Read Raine: The Lords of Satyr Online
Authors: Elizabeth Amber
Tags: #Erotic fiction, #Italy, #Erotica, #Historical fiction, #Fiction
R
aine stalked her in her cell.
She’d never been so happy to see anyone in her life. “Go away,” she told him.
“Am I to understand you have been masquerading as a boy for the past nineteen years?”
Jordan folded her arms, gripping her elbows. “No. You heard my accusers. I’m male. The only masquerading I’ve done has been since the night I met you.”

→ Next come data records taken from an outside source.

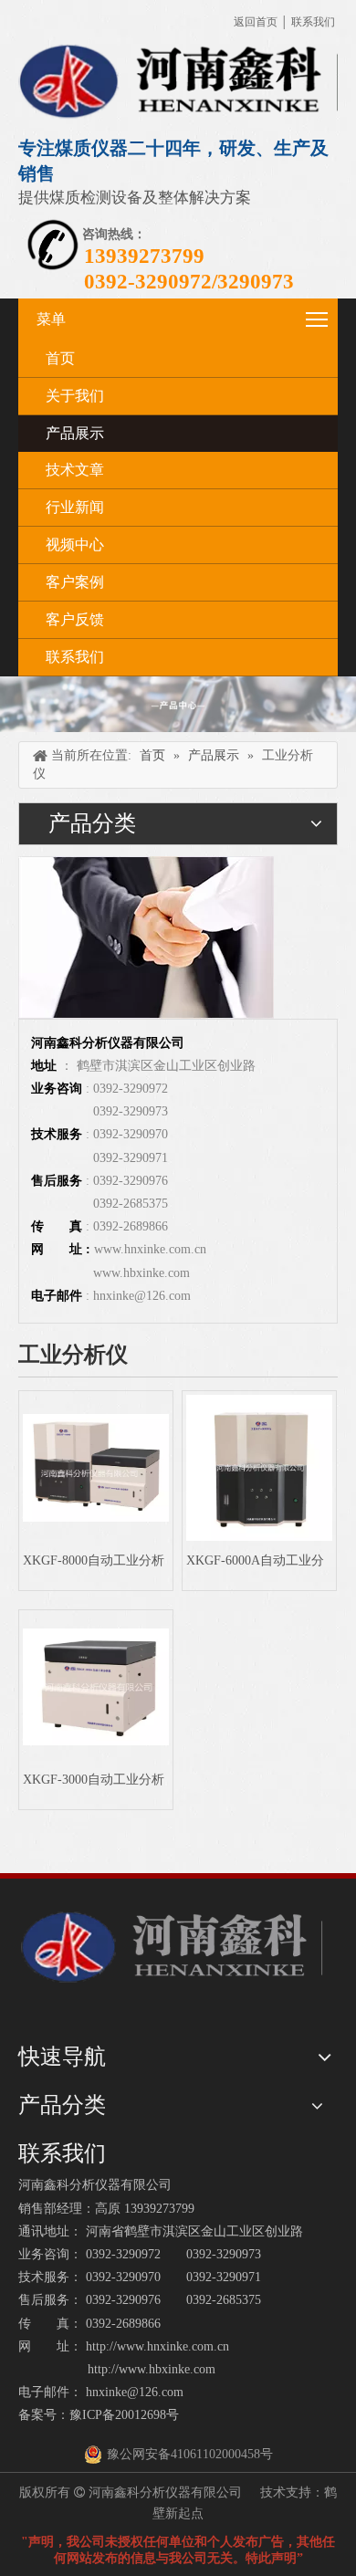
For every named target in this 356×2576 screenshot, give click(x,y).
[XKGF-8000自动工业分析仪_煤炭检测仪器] (96, 1466)
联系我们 (313, 22)
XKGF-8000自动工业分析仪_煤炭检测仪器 (93, 1560)
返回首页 (255, 22)
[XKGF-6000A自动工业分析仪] (259, 1467)
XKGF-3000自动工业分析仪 (93, 1779)
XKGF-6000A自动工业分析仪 (255, 1560)
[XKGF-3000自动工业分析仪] (96, 1685)
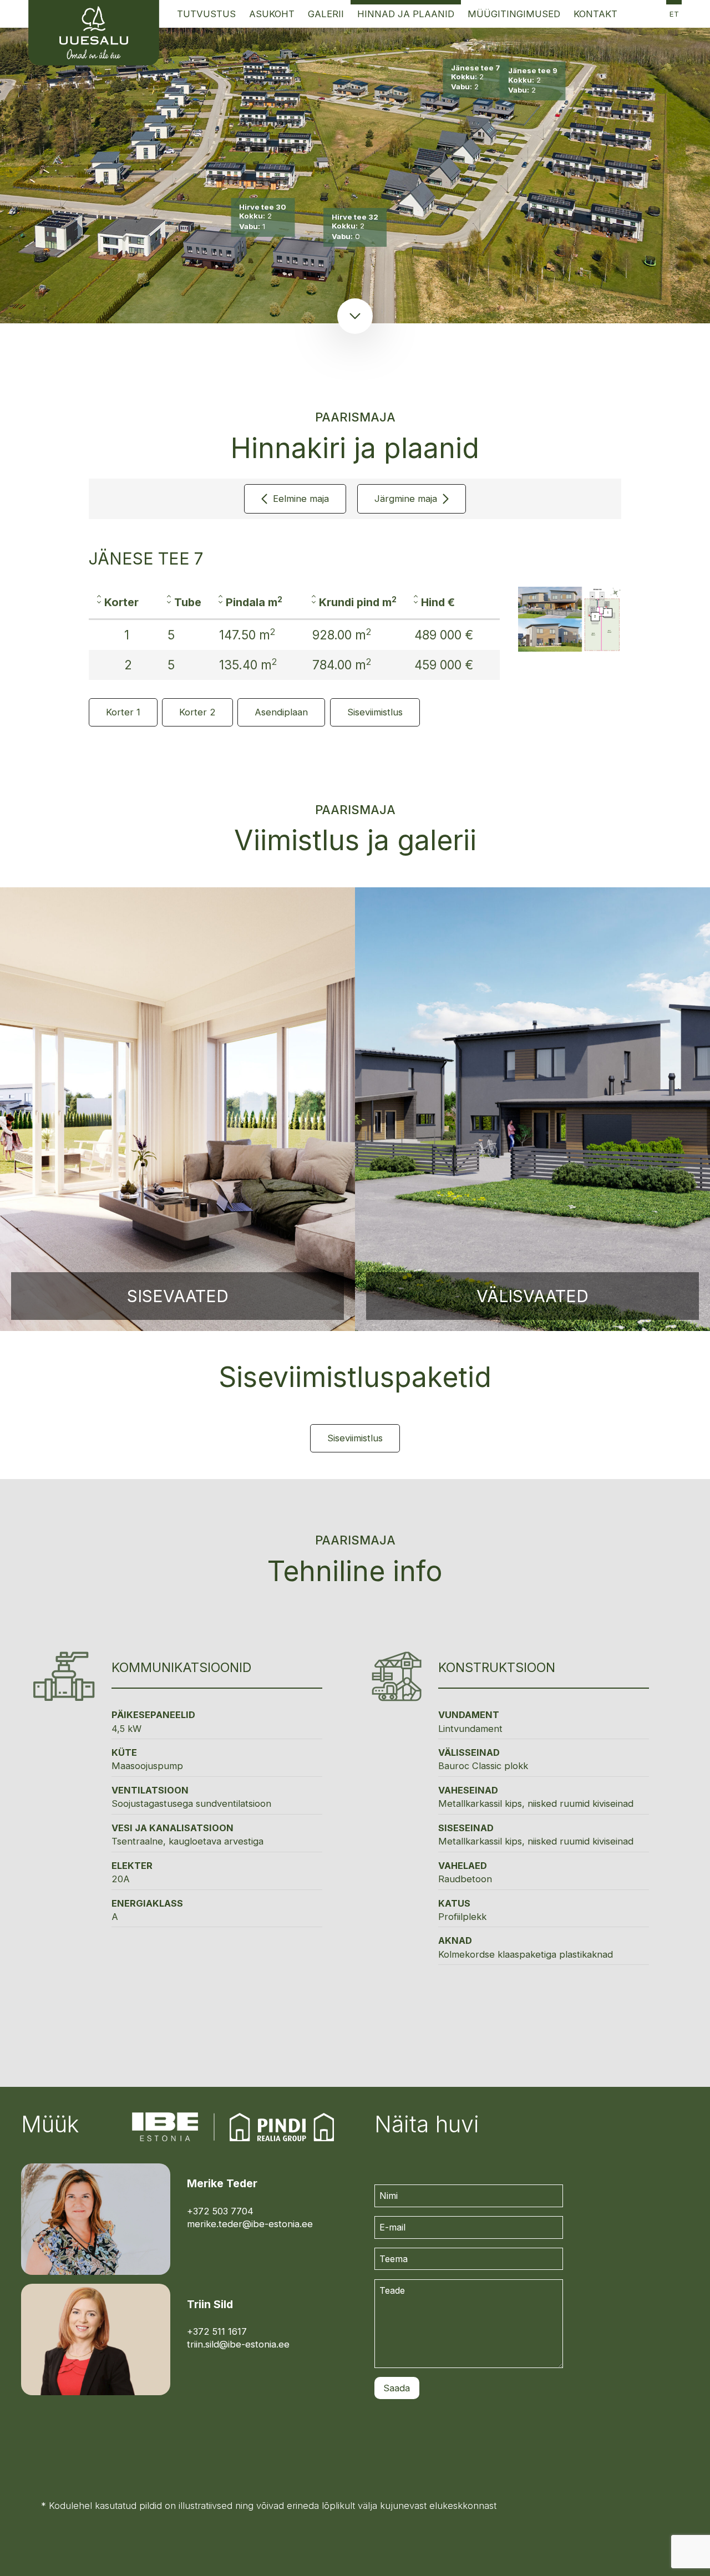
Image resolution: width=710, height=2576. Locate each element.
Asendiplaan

Only inches away, he looked her up and down. “You want to be a man? Is that what you want?”
She remained silent.
He crowded her against the wall with his body. She turned her nose into the hollow of his throat and inhaled deeply. She’d missed him.
A hand planted on each side of her, he whispered, “Is that why you begged me to stick my cock in your woman’s slit so often? Is that why you came with me to Tuscany? Why you reveled in the role of my woman?”
She shrugged. “I’m tired, Raine.”
He leaned closer. “Admit it. You are a female, are you not?”
Was she? “That’s an unanswerable question. I have two sets of contradictory genitals. They both lead me in different directions.”
“Yet they led you to me, to my bed. And you seemed content enough there. Eager, in fact.”
“You were a diversion,” she lied. Belying her disinterest, she caressed his face, knowing she might never have another chance. “I always planned to return to Venice and take my position in society. As a man.”
“Because you wanted to?”
She shook her head, suddenly done with lying. “It’s my preference to face the world as female. But at times, I find that…I prefer to play the man.”
Her words fell into a void.
Then his voice came to her, low and loving. “You could do that. In Tuscany. With me.”
Her throat tightened. “You’d lie with me as a man lies with a man?”
His head nodded against her hair. “I don’t care about your gender. I want you.” Through the fabric of their trousers, his cock nudged hers. Both were thick with desire. “And you want me.”
Though her heart was breaking, she slipped under his arm and away from him, determined to remain firm. “It doesn’t matter what we want. If the court finds out what I am, it will touch your family. I’ll bring the taint of my past to your good name.”
His tone turned brisk. “There are ways of mitigating that. My family wields a certain power within the courts. Now, let me be certain I understand the facts.” He began counting them off on his fingers. “The Cietta estate was to go to a male cousin unless your mother managed to produce a male child. And your mother bore you, a child that was not entirely male, passing you off as your father’s male heir in order to inherit. Is that correct?”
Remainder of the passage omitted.